Exercise goal: The entries follow. Please return all of them exactly.

Saved data entries:

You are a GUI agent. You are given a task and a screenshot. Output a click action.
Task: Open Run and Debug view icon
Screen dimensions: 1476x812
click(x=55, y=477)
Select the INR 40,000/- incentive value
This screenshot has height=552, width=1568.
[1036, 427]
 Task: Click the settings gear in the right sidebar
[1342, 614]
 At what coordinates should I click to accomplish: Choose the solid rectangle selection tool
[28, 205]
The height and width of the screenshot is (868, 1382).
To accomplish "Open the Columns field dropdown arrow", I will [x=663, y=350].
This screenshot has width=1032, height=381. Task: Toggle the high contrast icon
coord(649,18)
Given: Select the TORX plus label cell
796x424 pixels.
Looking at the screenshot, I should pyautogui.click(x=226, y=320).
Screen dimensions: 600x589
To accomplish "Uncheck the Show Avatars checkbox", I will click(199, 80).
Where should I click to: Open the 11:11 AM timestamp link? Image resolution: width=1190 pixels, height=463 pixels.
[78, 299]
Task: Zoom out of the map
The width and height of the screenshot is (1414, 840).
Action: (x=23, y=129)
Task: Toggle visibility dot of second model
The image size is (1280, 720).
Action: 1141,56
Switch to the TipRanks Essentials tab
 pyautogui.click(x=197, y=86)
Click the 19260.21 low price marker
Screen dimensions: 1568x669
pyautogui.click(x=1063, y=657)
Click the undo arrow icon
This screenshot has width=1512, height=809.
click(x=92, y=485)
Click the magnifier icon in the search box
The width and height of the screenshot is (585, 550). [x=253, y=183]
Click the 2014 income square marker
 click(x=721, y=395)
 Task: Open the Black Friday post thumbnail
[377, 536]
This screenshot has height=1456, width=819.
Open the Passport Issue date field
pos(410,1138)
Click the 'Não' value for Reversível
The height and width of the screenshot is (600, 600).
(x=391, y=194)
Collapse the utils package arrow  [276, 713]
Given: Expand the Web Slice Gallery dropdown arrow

Response box:
You are a GUI agent. You are given a task and a screenshot. Output a click action.
Task: Open Run and Debug view icon
Screen dimensions: 1476x812
click(x=55, y=477)
Select the INR 40,000/- incentive value
This screenshot has height=552, width=1568.
[1036, 427]
 Task: Click the settings gear in the right sidebar
[1342, 614]
 At what coordinates should I click to accomplish: Choose the solid rectangle selection tool
[28, 205]
The height and width of the screenshot is (868, 1382).
To accomplish "Open the Columns field dropdown arrow", I will [x=663, y=350].
This screenshot has width=1032, height=381. Task: Toggle the high contrast icon
coord(649,18)
Given: Select the TORX plus label cell
796x424 pixels.
Looking at the screenshot, I should pyautogui.click(x=226, y=320).
Screen dimensions: 600x589
To accomplish "Uncheck the Show Avatars checkbox", I will click(199, 80).
Where should I click to: Open the 11:11 AM timestamp link? Image resolution: width=1190 pixels, height=463 pixels.
[78, 299]
Task: Zoom out of the map
The width and height of the screenshot is (1414, 840).
Action: (x=23, y=129)
Task: Toggle visibility dot of second model
The image size is (1280, 720).
Action: 1141,56
Switch to the TipRanks Essentials tab
 pyautogui.click(x=197, y=86)
Click the 19260.21 low price marker
Screen dimensions: 1568x669
pyautogui.click(x=1063, y=657)
Click the undo arrow icon
This screenshot has width=1512, height=809.
click(x=92, y=485)
Click the magnifier icon in the search box
The width and height of the screenshot is (585, 550). [x=253, y=183]
Click the 2014 income square marker
 click(x=721, y=395)
 Task: Open the Black Friday post thumbnail
[377, 536]
This screenshot has height=1456, width=819.
Open the Passport Issue date field
pos(410,1138)
Click the 'Não' value for Reversível
The height and width of the screenshot is (600, 600).
(x=391, y=194)
Collapse the utils package arrow  [276, 713]
Given: Expand the Web Slice Gallery dropdown arrow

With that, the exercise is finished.